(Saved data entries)

....

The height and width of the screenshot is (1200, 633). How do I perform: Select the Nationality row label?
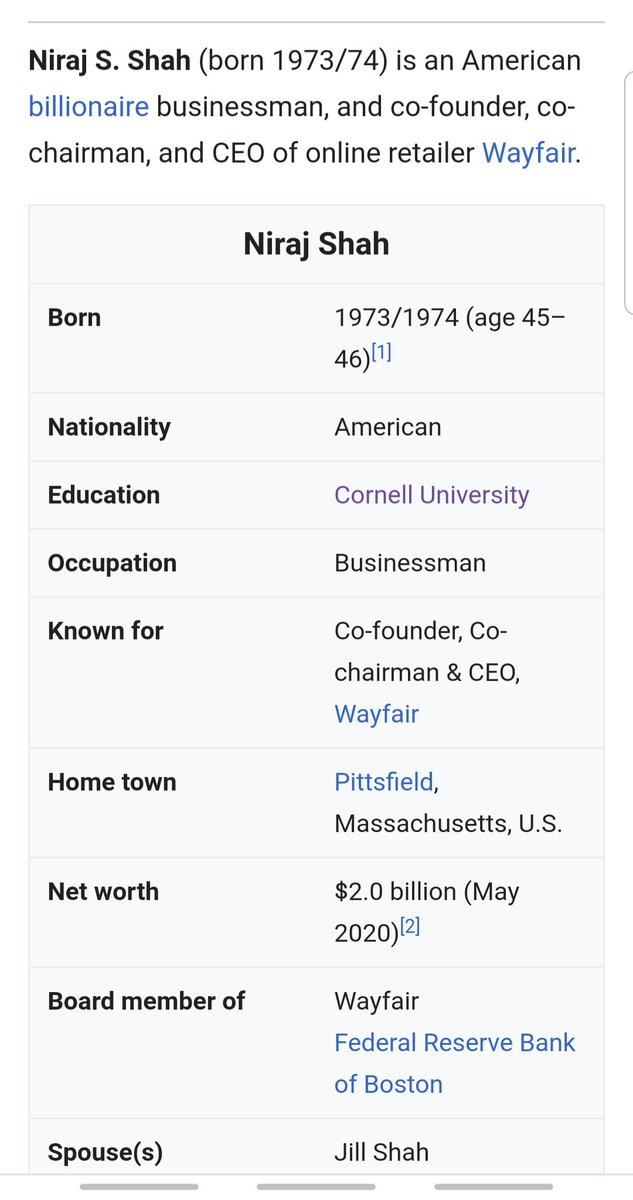[109, 427]
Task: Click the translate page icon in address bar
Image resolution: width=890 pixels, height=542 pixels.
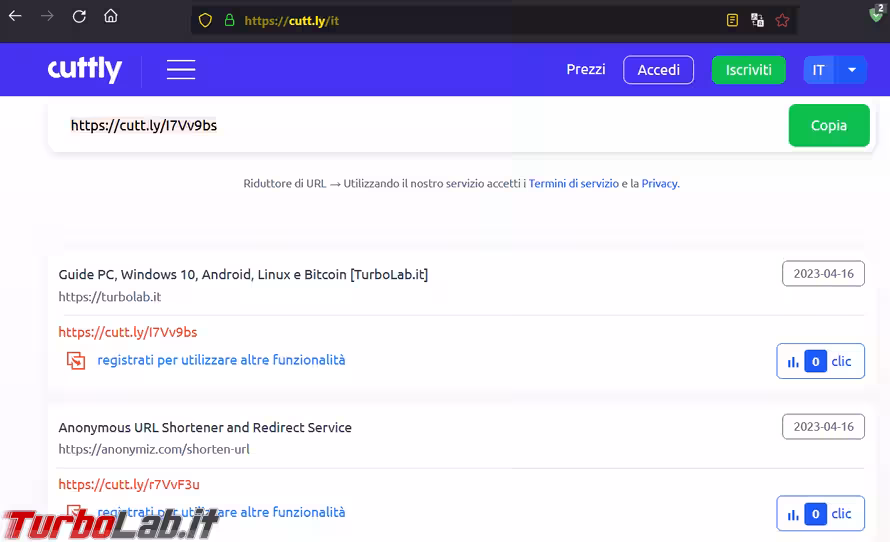Action: [x=757, y=20]
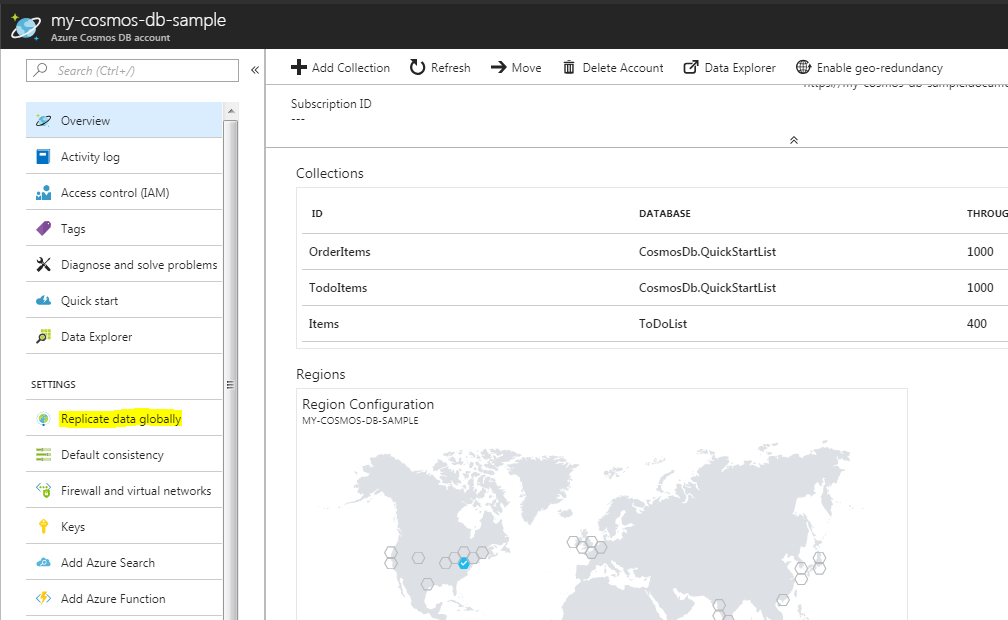Click the Add Azure Function lightning icon

point(43,599)
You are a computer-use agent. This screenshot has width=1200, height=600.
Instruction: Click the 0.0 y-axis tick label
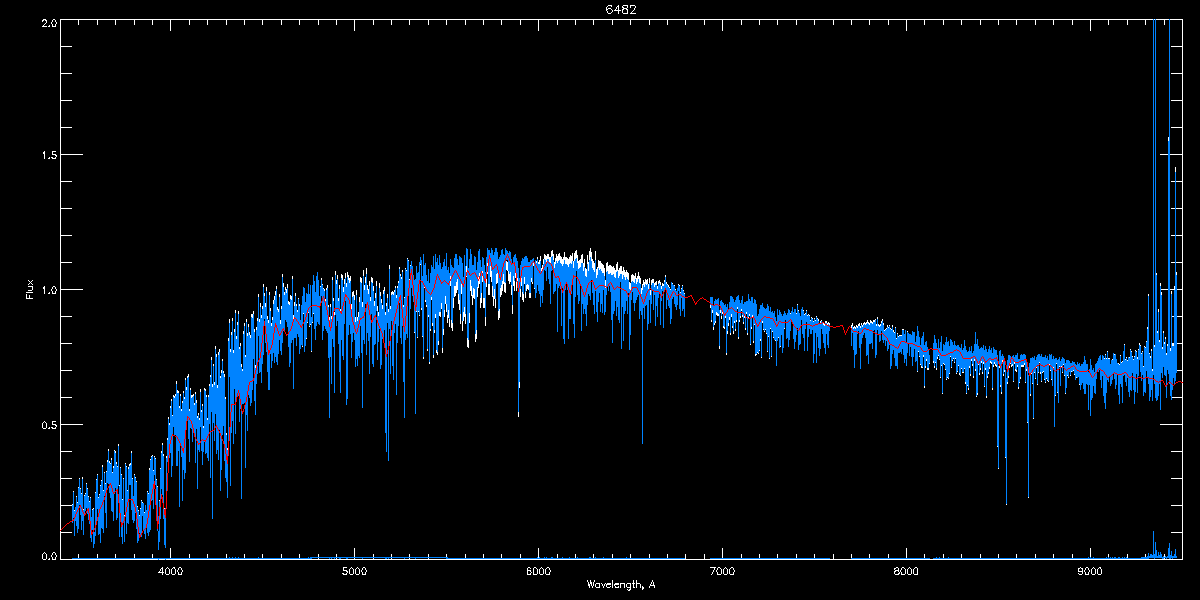pyautogui.click(x=46, y=555)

....

What the exercise asks
Leaving images out, please output every line of the data exactly.

Exercise output
The height and width of the screenshot is (1200, 633). How do I perform: Select the Nationality row label?
[109, 427]
Task: Click the translate page icon in address bar
Image resolution: width=890 pixels, height=542 pixels.
Action: [x=757, y=20]
Click the Add Azure Function lightning icon

point(43,599)
You are a computer-use agent. This screenshot has width=1200, height=600.
Instruction: Click the 0.0 y-axis tick label
pyautogui.click(x=46, y=555)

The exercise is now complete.